In part, this is a result of its location - a developed European country with a literate, urban population. The symbol of this is the mobile phone, which is seen everywhere in the distressed areas - and not just in the hands of journalists. "That's one of the unique things about this crisis," says the ICRC's tracing co-ordinator, Martin Merkelbach. "After a situation like Rwanda, it's extraordinary."

In its office in Skopje, Mr Merkelbach's division is roadtesting its newest piece of technology - an internal satellite communications system installed two years ago. It employs the same network used by the International Association of Travel Agents; with it, messages can be sent from one Red Cross branch to another instantaneously to reconnect widely dispersed refugees. Having been gathered with pen and ink, information about lost children and parents can be collated and cross-referenced on computer.

Computer technicians are being flown in from Geneva; there is talk of transferring the pathetic lists of lost children which flap from walls and noticeboards in the camps to an Internet site.
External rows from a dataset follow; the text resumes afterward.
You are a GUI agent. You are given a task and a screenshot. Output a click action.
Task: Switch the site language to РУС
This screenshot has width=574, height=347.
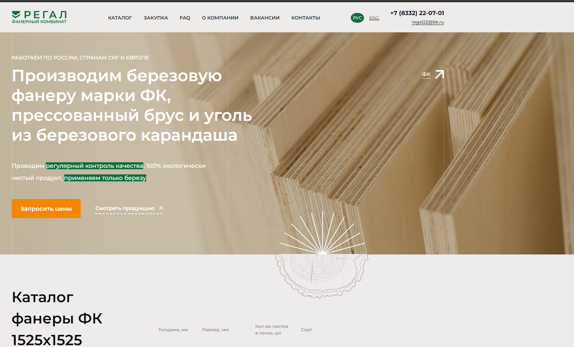point(357,18)
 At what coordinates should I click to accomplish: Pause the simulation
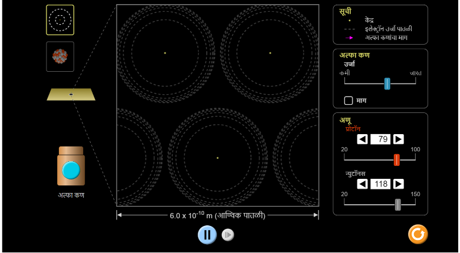click(x=207, y=235)
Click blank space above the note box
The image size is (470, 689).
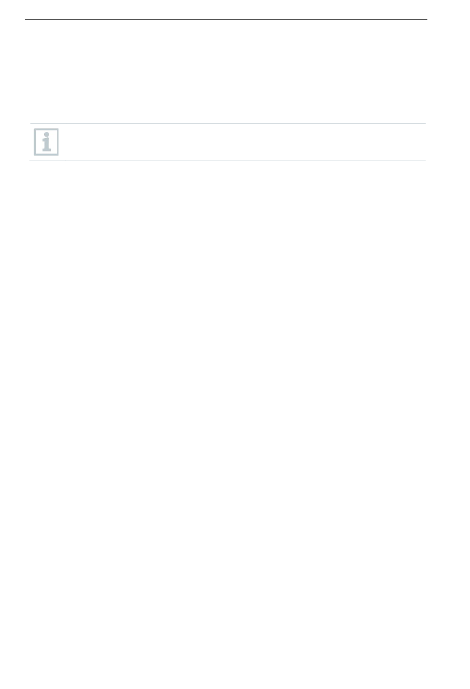[226, 72]
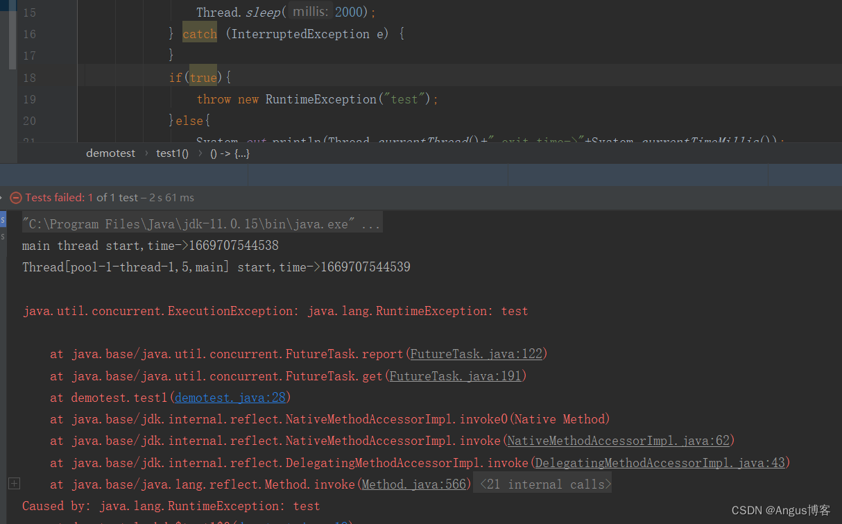Select test1() in the breadcrumb bar
This screenshot has height=524, width=842.
point(171,153)
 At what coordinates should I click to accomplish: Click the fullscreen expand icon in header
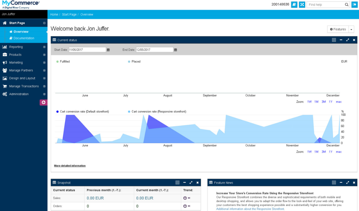[x=302, y=5]
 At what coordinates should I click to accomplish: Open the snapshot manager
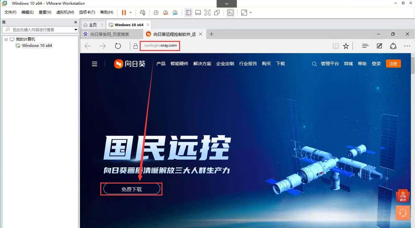point(175,12)
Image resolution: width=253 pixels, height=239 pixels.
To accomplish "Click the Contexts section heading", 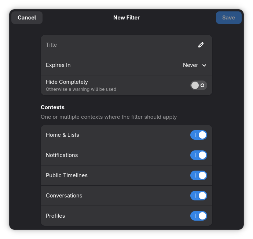I will click(x=52, y=107).
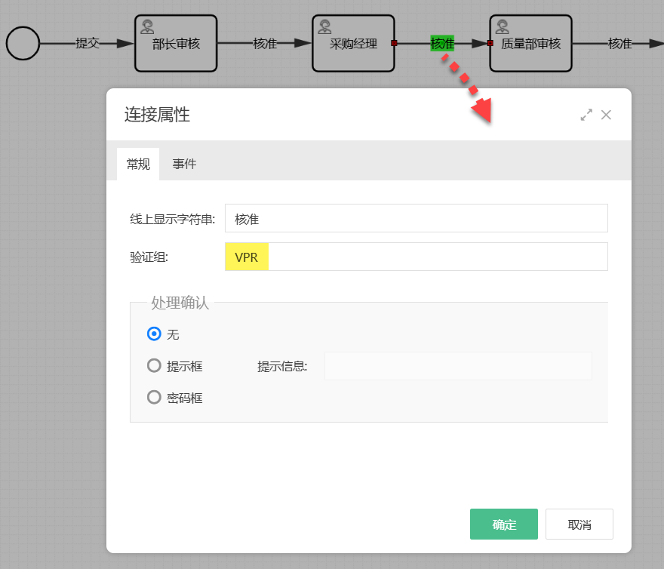
Task: Confirm changes with the 确定 button
Action: tap(503, 524)
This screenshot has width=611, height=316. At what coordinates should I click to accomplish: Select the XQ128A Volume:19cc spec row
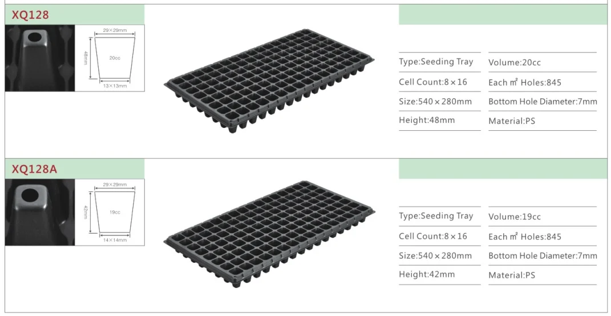pyautogui.click(x=543, y=217)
Mr Merkelbach talks of the day when volunteers will go out into camps with modems through which refugees will communicate with relatives via e-mail.

But for now, the process is agonisingly slow. No more than a few dozen people have been reunited by the ICRC. Of the 130,000 lost children registered in Rwanda, fewer than half have found their parents. Even the file cards from 1918 are still open; in fact they are in active use. "Every day there are requests relating to the Second World War," says Mr Merkelbach. "The First World War ones are not so common but we still get them."

It is a peculiar feeling, part inspiring and part chilling, to stand in the Brazda camp and realise that 60 years from now the business of this place may still not be done.